**WORK REQUIRED**
As you restate the entries, keep every word intact and leave out whatever images they hold.

Collected data entries

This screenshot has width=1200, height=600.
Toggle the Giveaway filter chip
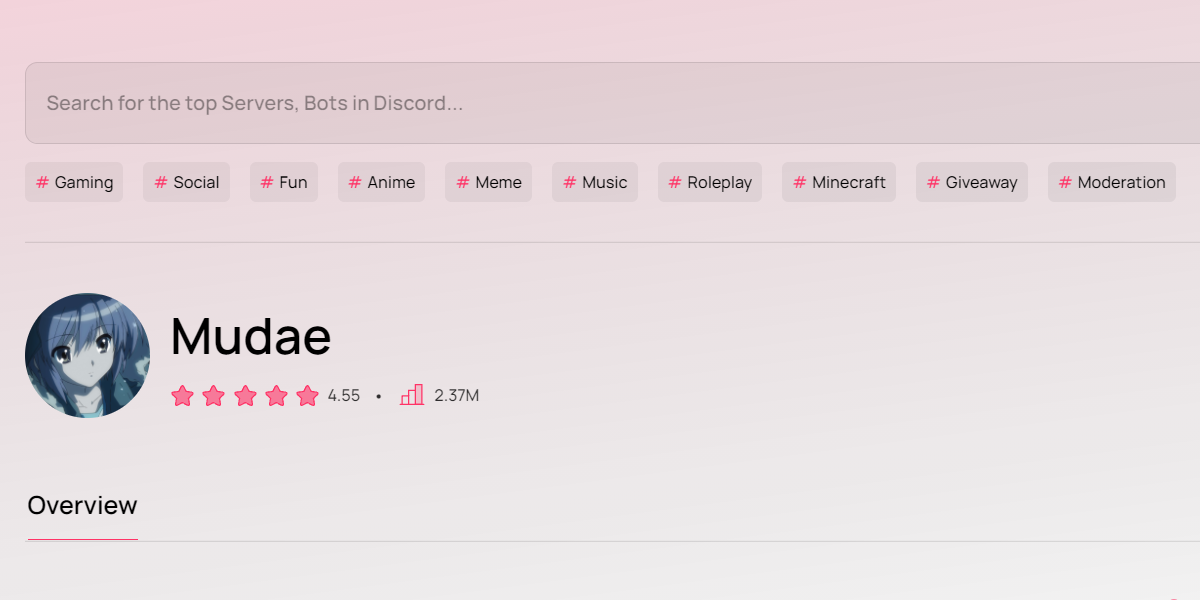click(971, 182)
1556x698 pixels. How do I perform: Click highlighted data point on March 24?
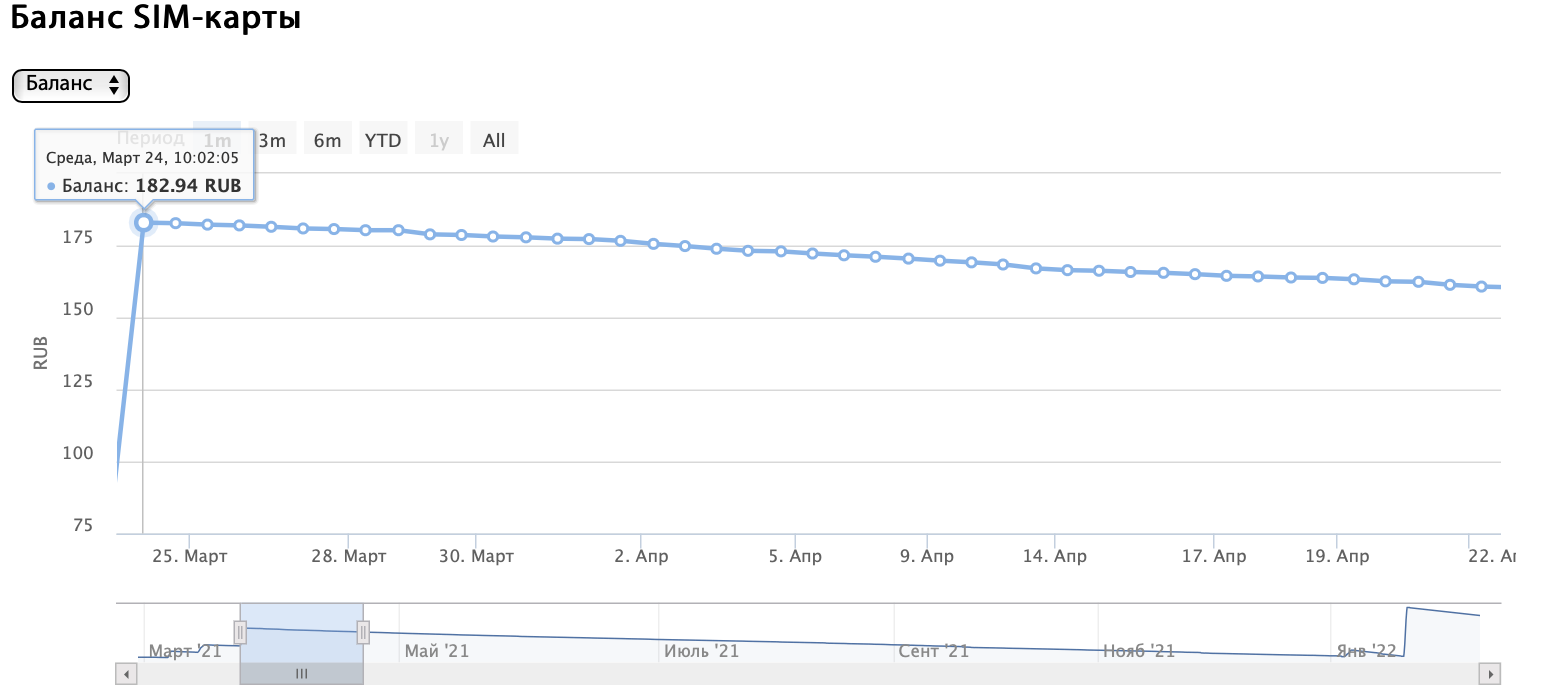[x=143, y=222]
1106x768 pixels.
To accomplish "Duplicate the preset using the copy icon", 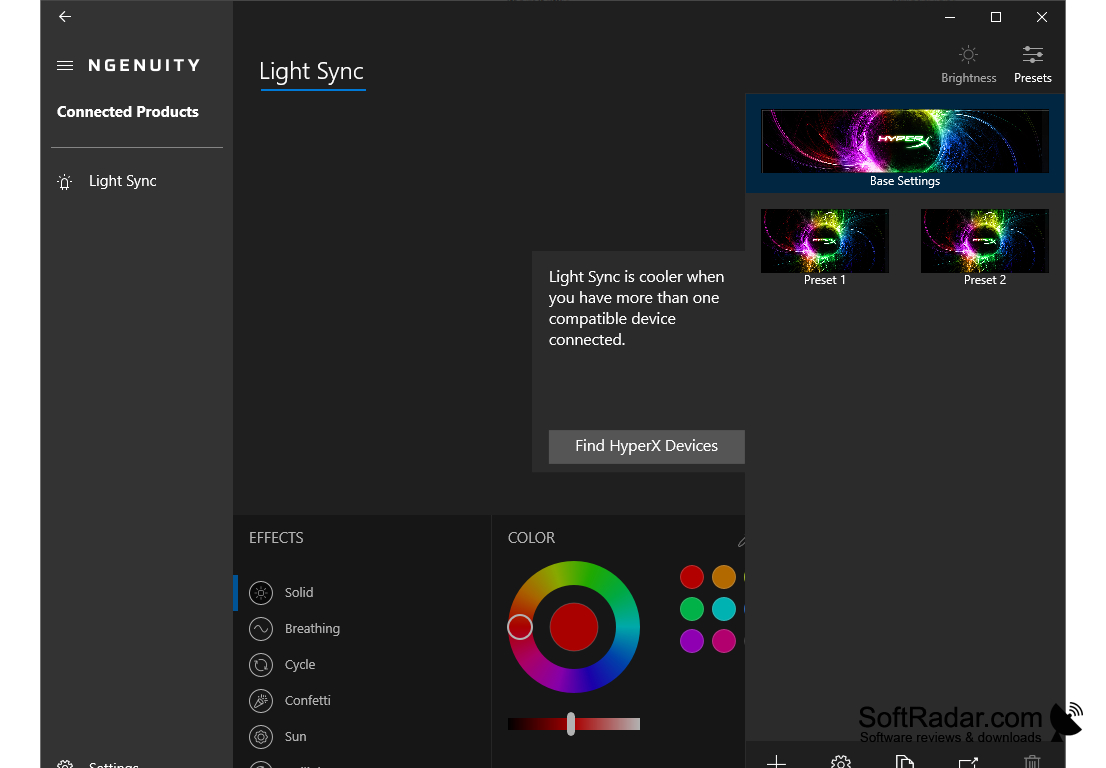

**TASK RESPONSE**
This screenshot has width=1200, height=600.
Toggle the Giveaway filter chip
click(971, 182)
1556x698 pixels. How do I perform: Click highlighted data point on March 24?
[x=143, y=222]
1106x768 pixels.
To accomplish "Duplicate the preset using the copy icon", 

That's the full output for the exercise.